The first module of the inquiry focused on the refurbishment work that took place at Grenfell. Architects, sub-contractors and surveyors took to the stand. The most important information regarded the way in which the tower's deadly cladding was selected for use. Original designs had specified a zinc product for the system, which would not have been combustible.

But the council had only set a budget of £8.5 million for the tower's refurbishment — including cladding, new windows, a new communal heating system and the conversion of commercial units to new flats. The original contractor priced the work at closer to £12 million.

The council was advised by its consultants to either increase its budget or abandon the project, warning that it would "fail" if it continued. That advice was ignored. Instead, the council's management company (the Kensington and Chelsea Tenant Management Organisation (KCTMO)) procured a new contractor, Rydon, which agreed to take it on at the knock-down price of £9.2m. This was still above the council's budget — so KCTMO and Rydon held a secret "offline" meeting without minutes to discuss making further cost savings, going outside the normal procurement rules. A big money saver which appears to have been agreed at this meeting was the cladding — switching to a product called "aluminium composite material (ACM)" would save around £300,000.

It would emerge that the savings were actually more substantial than this, but Rydon disguised the true value from KCTMO in order to maximise its own profits. "We will be quids in," wrote one manager in an email.


ACM was widely used in the UK at the time, but its fire risks were no secret: it had been linked to several huge fires globally. The team who refurbished Grenfell all claimed to have no knowledge of this — although one did email internally to note that "the ACM will be gone very quickly in a fire" during a debate about the necessary strength of fire breaks.

Next, the inquiry turned to how the organisations which sold highly combustible cladding and insulation had tested and marketed them in the years before the fire.

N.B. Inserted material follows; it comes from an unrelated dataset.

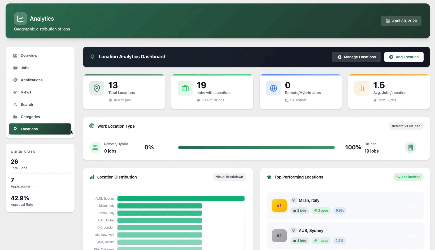
Task: Click the briefcase icon on Jobs with Locations card
Action: click(185, 88)
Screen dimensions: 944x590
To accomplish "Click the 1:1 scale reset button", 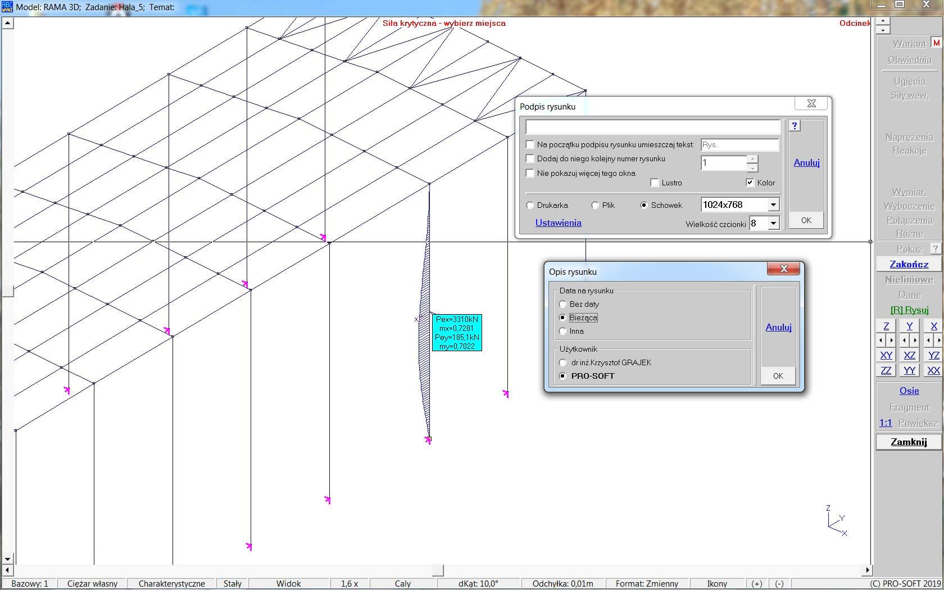I will pyautogui.click(x=886, y=423).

We heard that the French arm of the multinational giant Arconic had tested its ACM cladding panels in 2004. These tests revealed that when bent into a "cassette" shape they burned 10 times as quickly and released seven times as much heat, and could not even obtain the minimum European fire classification.

Rather than removing this particular product from the market, they branded the test a "rogue result". They kept on selling it. Internal emails warned of the risks, with technical staff warning "we are in the know" and that the true nature of the panels needed to be kept "very confidential". One senior member of the team even speculated about a tower block fire clad in its panels killing "60 to 70" people.

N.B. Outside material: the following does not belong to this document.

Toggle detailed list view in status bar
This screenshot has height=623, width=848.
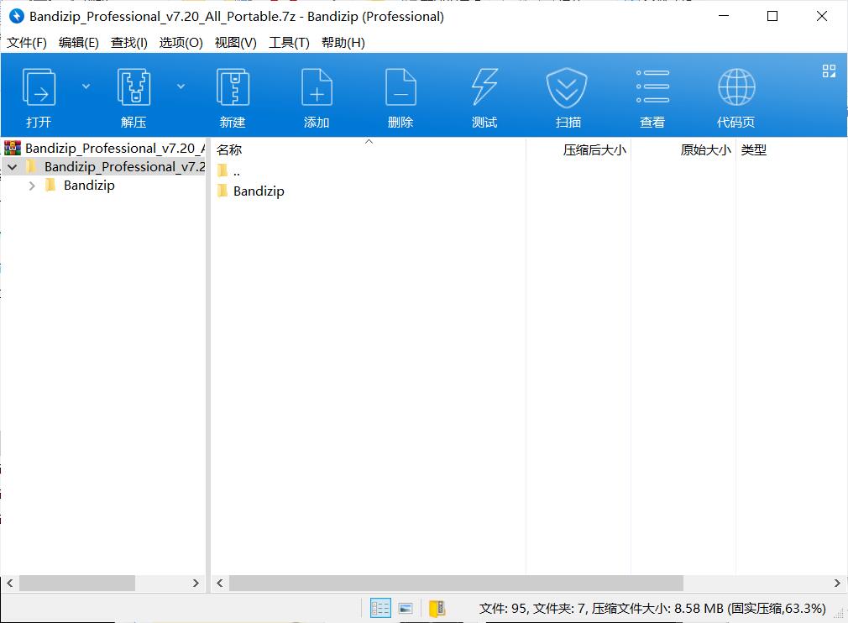(x=380, y=608)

Changes in fire regulations did start to limit the use of ACM in much of Europe. But due to a defunct fire standard which was never removed from UK guidance, it was able to keep selling the product here. It would be sold for use on Grenfell in the particularly dangerous cassette form. The manufacturers of the insulation boards which sat behind the external cladding — Kingspan and Celotex — also had testing which revealed a potential risk in systems involving their products.

Kingspan drastically failed a large-scale test in 2005, with a system containing its foam insulation described as a "raging inferno" in an internal document. Yet it was able to obtain certification to continue targeting high rise jobs for the next 12 years, without disclosing this test. A small amount of the insulation ended up on Grenfell.

A larger amount was provided by Celotex, which also failed a test in early 2014, before passing a repeat. This second test featured additional fire resisting boards placed around key temperature monitors, which were never disclosed in its marketing. One of its former employees accepted that this behaviour amounted to a "fraud on the market" when questioned.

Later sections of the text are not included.